Fay Horak recently published a report suggesting there may be more balance problems with STN as compared to GPi DBS. Fay is at the NPF Center of Excellence in Oregon.


Below is the abstract from her recent paper:


J Neurosurg. 2012 Mar 16. [Epub ahead of print]

The effects of subthalamic and pallidal deep brain stimulation on postural responses in patients with Parkinson disease.

St George RJ, Carlson-Kuhta P, Burchiel KJ, Hogarth P, Frank N, Horak FB.

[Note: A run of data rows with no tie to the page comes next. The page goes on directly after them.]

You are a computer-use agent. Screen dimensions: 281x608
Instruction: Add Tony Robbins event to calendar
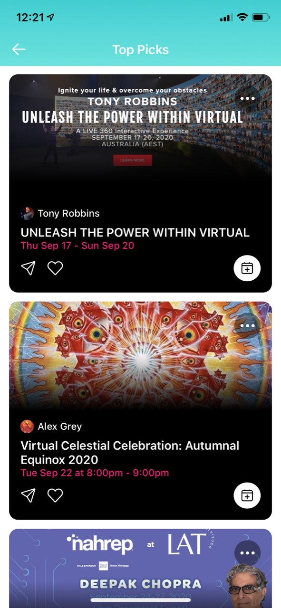[x=247, y=268]
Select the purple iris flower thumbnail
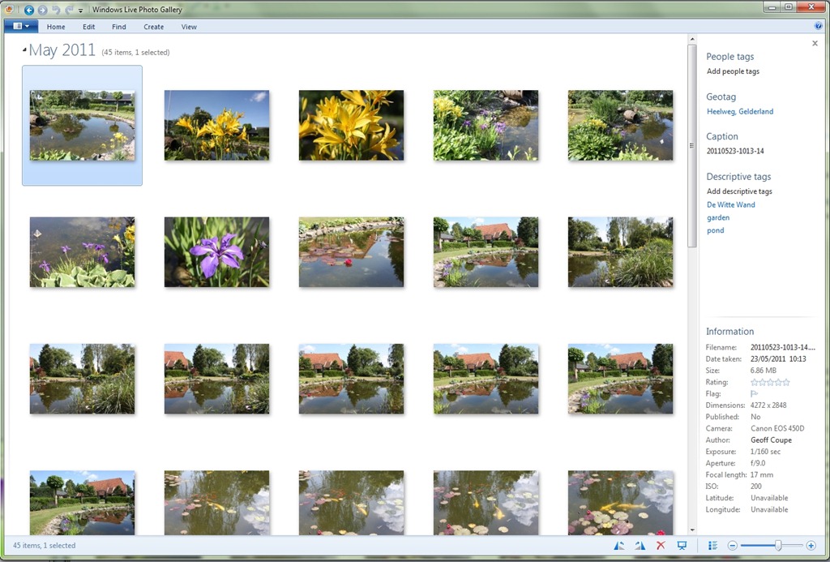This screenshot has width=830, height=562. point(216,251)
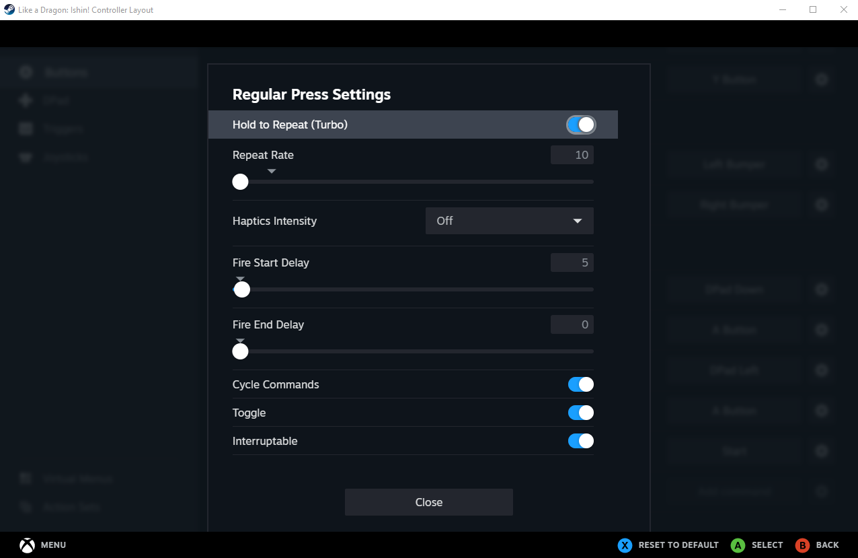
Task: Click the Xbox guide Menu icon
Action: pyautogui.click(x=27, y=545)
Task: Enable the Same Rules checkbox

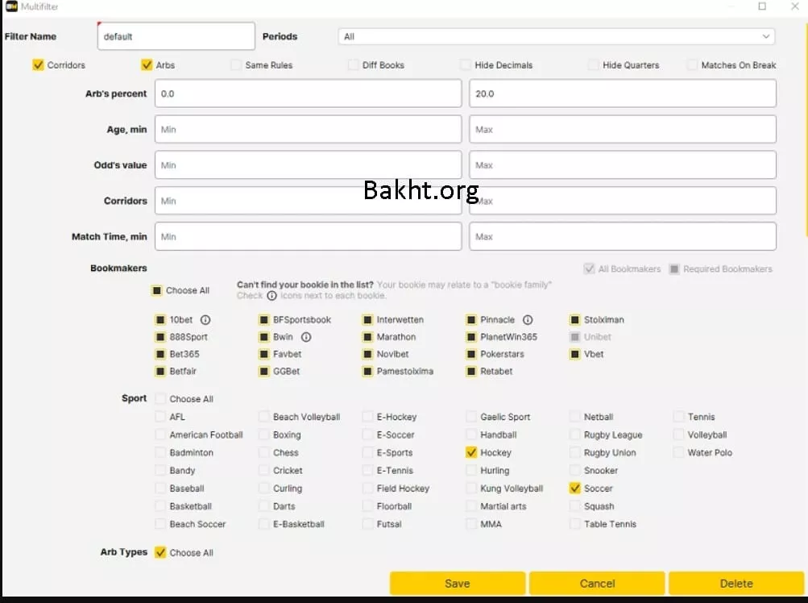Action: pos(236,65)
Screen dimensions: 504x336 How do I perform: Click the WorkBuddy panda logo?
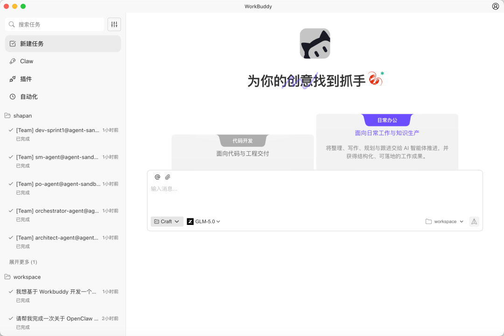point(315,43)
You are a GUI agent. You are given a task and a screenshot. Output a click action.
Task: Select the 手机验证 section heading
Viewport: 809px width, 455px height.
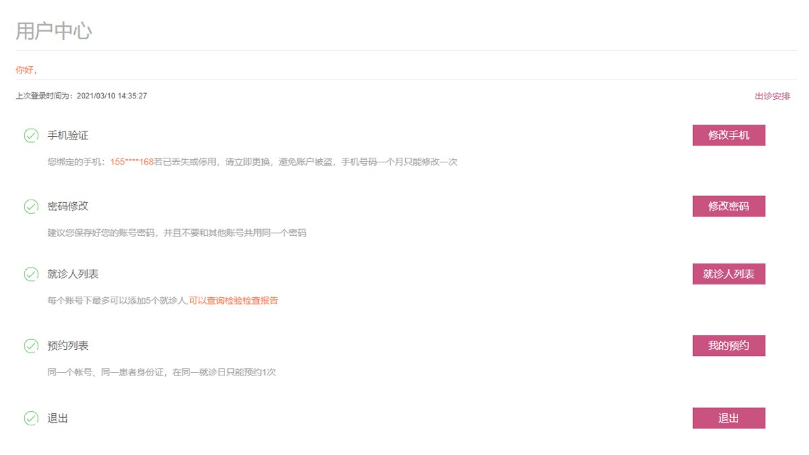[67, 135]
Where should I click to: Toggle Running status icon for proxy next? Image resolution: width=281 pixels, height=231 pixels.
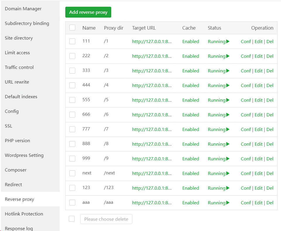[x=228, y=174]
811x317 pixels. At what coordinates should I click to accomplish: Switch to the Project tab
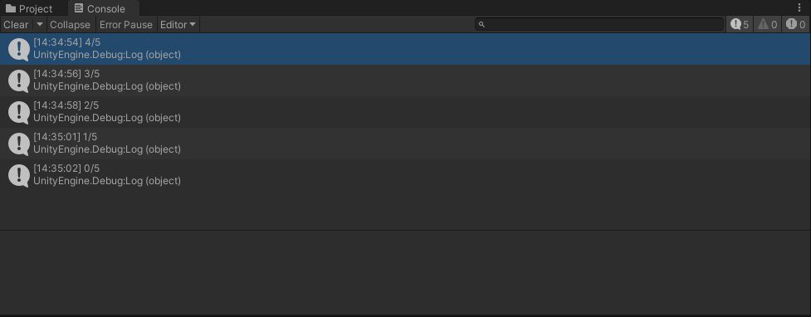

Departments of Neurology and.


Object The effect of deep brain stimulation (DBS) for Parkinson disease (PD) on balance is unclear. The goal of this study was to investigate how automatic postural responses (APRs) were affected in patients randomized to either subthalamic nucleus (STN) or globus pallidus internus (GPi) surgery. Methods The authors tested 24 patients with PD who underwent bilateral DBS, 9 control patients with PD who did not undergo DBS, and 17 age-matched control volunteers. The electrode placement site was randomized and blinded to the patients and to the experimenters. Kinematic, kinetic, and electromyographic recordings of postural responses to backward disequilibrium via forward translations of the standing surface were recorded in the week prior to surgery while the patients were off (OFF) and on (ON) antiparkinsonian medication (levodopa), and then 6 months after surgery in 4 conditions: 1) off medication with DBS switched off (OFF/OFF); 2) off medication with DBS on (DBS); 3) on medication with DBS off (DOPA); and 4) with both medication and DBS on (DBS+DOPA). Stability of the automatic postural response (APR) was measured as the difference between the displacement of the center of pressure and the projected location of the center of body mass. Results Patients with PD had worse APR stability than controls. Turning the DBS on at either site improved APR stability compared with the postoperative OFF condition by lengthening the tibialis response, whereas medication did not show an appreciable effect. The STN group had worse APR stability in their best functional state (DBS+DOPA) 6 months after the DBS procedure compared with their best functional state (ON levodopa) before the DBS procedure. In contrast, the GPi group and the PD control group showed no change over 6 months. The APR stability impairment in the STN group was associated with smaller tibialis response amplitudes, but there was no change in response latency or coactivation with gastrocnemius. Conclusions Turning the DBS current on improved APR stability for both STN and GPi sites. However, there was a detrimental DBS procedural effect for the STN group, and this effect was greater than the benefit of the stimulating current, making overall APR stability functionally worse after surgery for the STN group.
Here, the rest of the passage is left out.